Exercise aim — Your answer should be the complete data, copied exactly.

Data —
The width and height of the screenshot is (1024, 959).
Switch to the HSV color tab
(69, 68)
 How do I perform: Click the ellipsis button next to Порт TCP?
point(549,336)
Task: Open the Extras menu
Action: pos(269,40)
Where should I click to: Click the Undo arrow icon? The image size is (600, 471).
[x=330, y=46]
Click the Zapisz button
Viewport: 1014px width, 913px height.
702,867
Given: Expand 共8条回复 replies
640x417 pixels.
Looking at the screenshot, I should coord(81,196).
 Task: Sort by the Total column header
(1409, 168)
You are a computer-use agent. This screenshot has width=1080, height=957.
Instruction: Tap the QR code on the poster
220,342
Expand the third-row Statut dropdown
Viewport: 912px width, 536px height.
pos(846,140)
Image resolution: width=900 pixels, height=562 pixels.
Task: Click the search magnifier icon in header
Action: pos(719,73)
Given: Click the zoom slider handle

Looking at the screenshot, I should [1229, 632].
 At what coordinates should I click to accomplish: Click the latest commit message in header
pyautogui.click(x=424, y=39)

Exercise response —
The width and height of the screenshot is (1024, 959).
Switch to the HSV color tab
(69, 68)
 How do I perform: Click the ellipsis button next to Порт TCP?
point(549,336)
Task: Open the Extras menu
Action: pos(269,40)
Where should I click to: Click the Undo arrow icon? The image size is (600, 471).
[x=330, y=46]
Click the Zapisz button
Viewport: 1014px width, 913px height.
702,867
Given: Expand 共8条回复 replies
640x417 pixels.
Looking at the screenshot, I should coord(81,196).
 Task: Sort by the Total column header
(1409, 168)
You are a computer-use agent. This screenshot has width=1080, height=957.
Instruction: Tap the QR code on the poster
220,342
Expand the third-row Statut dropdown
Viewport: 912px width, 536px height.
pos(846,140)
Image resolution: width=900 pixels, height=562 pixels.
Task: Click the search magnifier icon in header
Action: pos(719,73)
Given: Click the zoom slider handle

Looking at the screenshot, I should [1229, 632].
 At what coordinates should I click to accomplish: Click the latest commit message in header
pyautogui.click(x=424, y=39)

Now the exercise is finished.